В отличие от всех предыдущих европейских конфликтов XVIII века, Семилетняя война закончилась решительным поражением одной из воюющих сторон и драматической перестройкой баланса сил как в Европе, так и в Северной Америке. Разрушив североамериканскую империю Франции, война породила жажду мести, которая на протяжении двух десятилетий определяла внешнюю политику Франции и тем самым формировала европейские дела. В то же время масштабы победы Британии расширили ее американские владения до размеров, которые было бы трудно контролировать любой европейской метрополии даже при самых благоприятных обстоятельствах, и война создала обстоятельства наименее благоприятные для Уайтхолла. Если бы не Семилетняя война, американская независимость наверняка была бы отложена надолго и достигнута (если бы вообще была достигнута) без национально-освободительной войны.

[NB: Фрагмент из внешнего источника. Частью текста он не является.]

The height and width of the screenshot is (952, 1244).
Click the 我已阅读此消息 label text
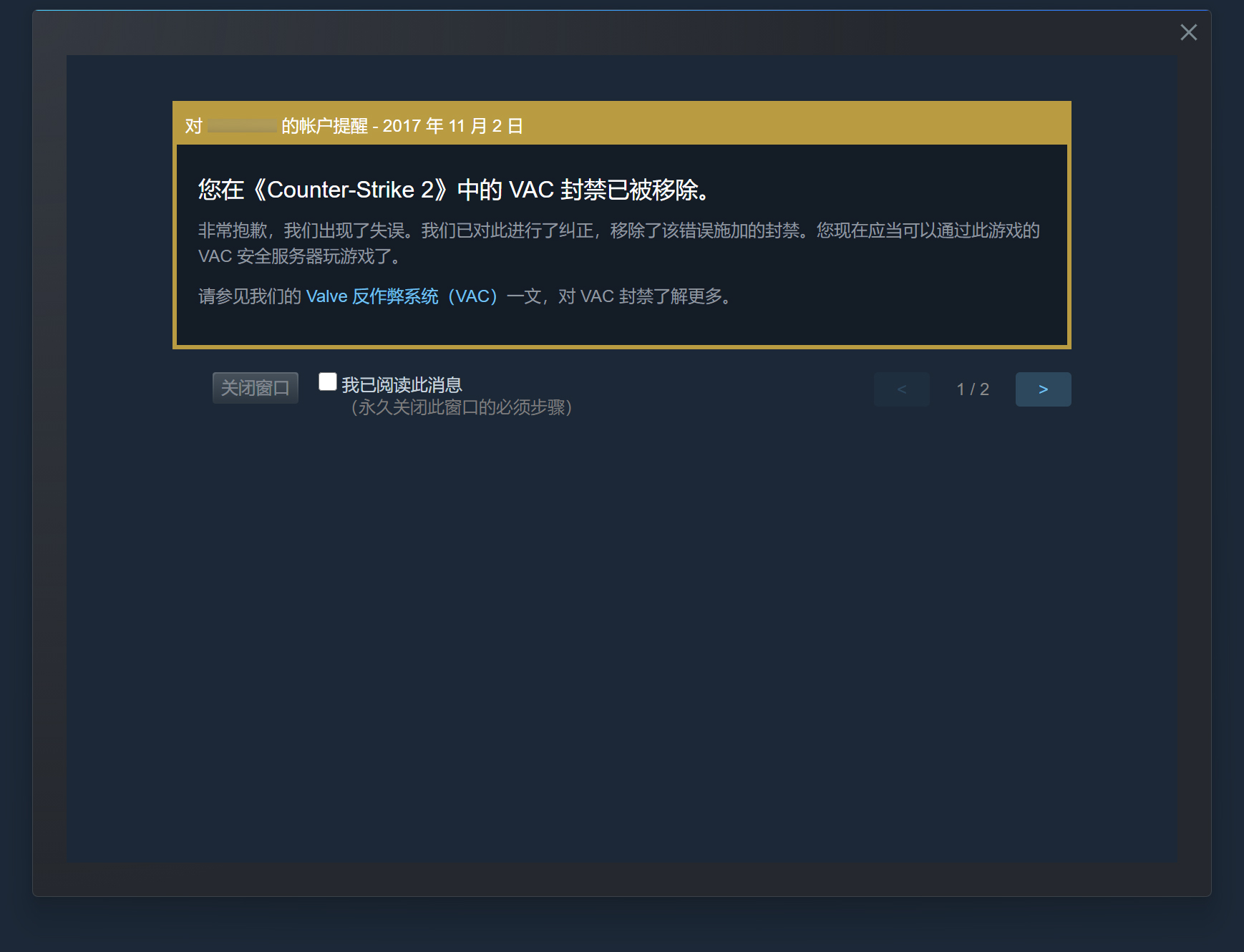402,385
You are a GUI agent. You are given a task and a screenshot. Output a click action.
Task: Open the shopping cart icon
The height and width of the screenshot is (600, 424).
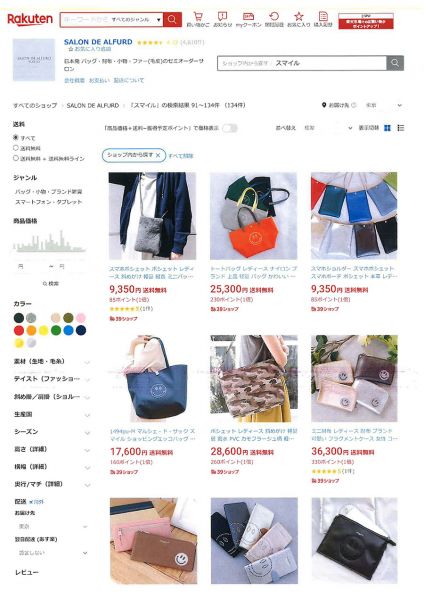coord(198,19)
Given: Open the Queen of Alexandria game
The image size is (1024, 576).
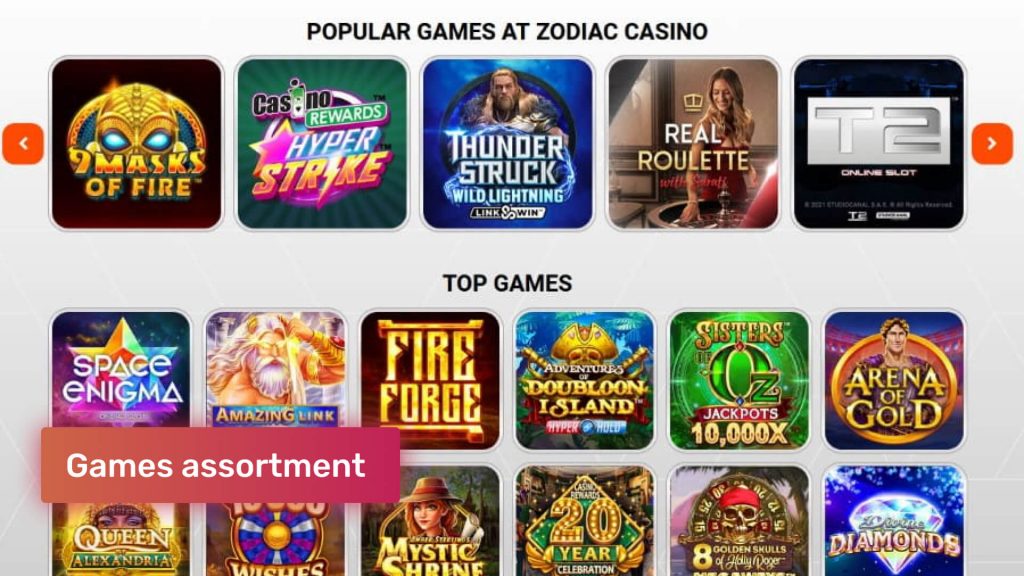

Учитывая такой перерыв в цепи причинно-следственных связей, трудно представить, что Французская революция произошла так, как она произошла и когда она произошла, - или, если на то пошло, Наполеоновские войны, первые движения за независимость в Латинской Америке, трансконтинентальный джаггернаут, который американцы называют "экспансией на запад", и гегемония институтов английского происхождения и английского языка к северу от Рио-Гранде. Почему же тогда американцы рассматривают Семилетнюю войну не более чем как сноску?

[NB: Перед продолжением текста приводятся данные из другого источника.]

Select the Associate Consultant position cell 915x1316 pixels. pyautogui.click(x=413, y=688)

Отчасти это связано с тем, что мы уделяем большое внимание Революции как эпохальному событию, которое, как полагают даже профессиональные историки, определило форму наших национальных институтов и все значимые результаты нашего национального развития до Гражданской войны. Поскольку от этого зависит так много, в научных дискуссиях по американской истории XVIII века неизбежно доминирует озабоченность фундаментальным характером Революции и, как следствие, ее происхождением. В середине 1970-х годов, когда я учился в аспирантуре, многое из того, что обсуждали ранние американисты, так или иначе касалось мотивов революционеров: Чем они руководствовались - материальными интересами или идеологическими соображениями? Это был Большой вопрос тогда, и он остается сильным даже сейчас, когда он достиг схоластической - чтобы не сказать стерильной - зрелости. К концу 1980-х годов, когда я взялся за этот проект, вопрос породил особые линии интерпретации, которые определяли способы объяснения историками Америки XVIII века почти так же решительно, как великолепные фортификационные сооружения Вобана определяли военные кампании XVIII века.

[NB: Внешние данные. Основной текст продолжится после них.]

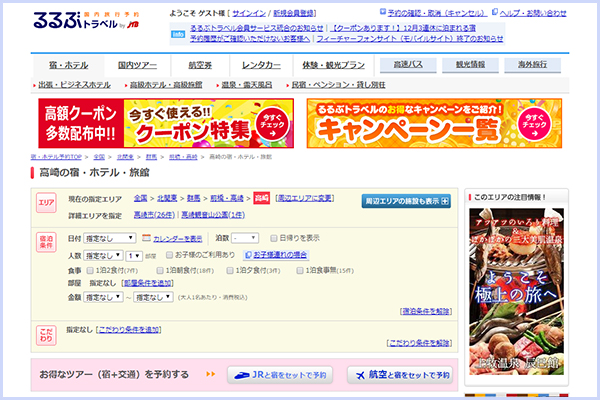Click the Info icon beside the announcements
Screen dimensions: 600x400
click(177, 33)
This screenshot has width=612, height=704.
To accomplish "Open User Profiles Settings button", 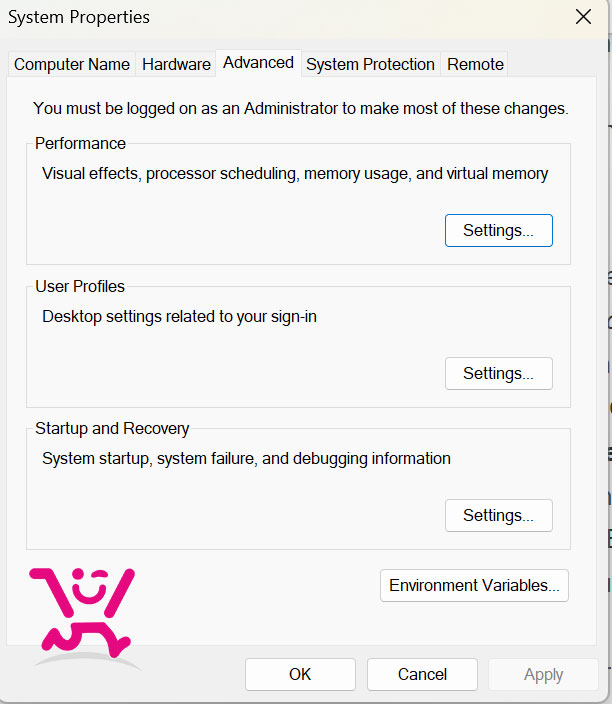I will 498,374.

С одной стороны (слева) располагались работы тех ученых, потомков историков-прогрессистов, которые утверждали, что классовые интересы американцев стимулировали как движение за независимость, так и внутреннюю борьбу за формы правления, которые должны были быть установлены в новых Соединенных Штатах. Для неопрогрессистов революция была сугубо человеческим процессом, коренящимся в переживании социального неравенства и в демократическом стремлении к борьбе с привилегиями. Будучи озабоченными колониальными социальными отношениями и экономическими условиями, неопрогрессисты реже обращали внимание на великих людей Революции, чем на простых людей - фермеров, ремесленников, рабочих, женщин и такие лишенные собственности или маргинализированные группы, как чернокожие, индейцы и бедняки. На противоположной стороне поля можно увидеть интеллектуальные укрепления тех многочисленных историков, которых иногда называют неофитами, считающих, что республиканские политические идеи определяли верность и действия поколения революционеров. Их революция, хотя и не была бескровной, была, прежде всего, идеологической и иронической: идеологической, потому что она вытекала из общего убеждения, что влиятельные люди всегда стремились и всегда будут стремиться лишить своих сограждан свободы и собственности; иронической, потому что в консервативном акте защиты своих свобод и имений элитарные джентльмены, сформулировавшие идеалы революции, также высвободили эгалитарные импульсы, которые породили самое демократическое, индивидуалистическое, приобретательское общество в мире.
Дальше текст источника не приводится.